Work item ▸
Would you transcribe word for word every line from the one containing "You are a GUI" to the end of the data, both ends included, and leave out the rest?

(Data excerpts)
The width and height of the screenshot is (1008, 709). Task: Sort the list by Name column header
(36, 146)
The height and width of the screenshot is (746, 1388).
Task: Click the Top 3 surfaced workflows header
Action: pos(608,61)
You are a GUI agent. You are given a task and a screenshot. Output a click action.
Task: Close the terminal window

Task answer ▸
You are a GUI agent. You are given a task and a screenshot. Output a click action.
Task: Close the terminal window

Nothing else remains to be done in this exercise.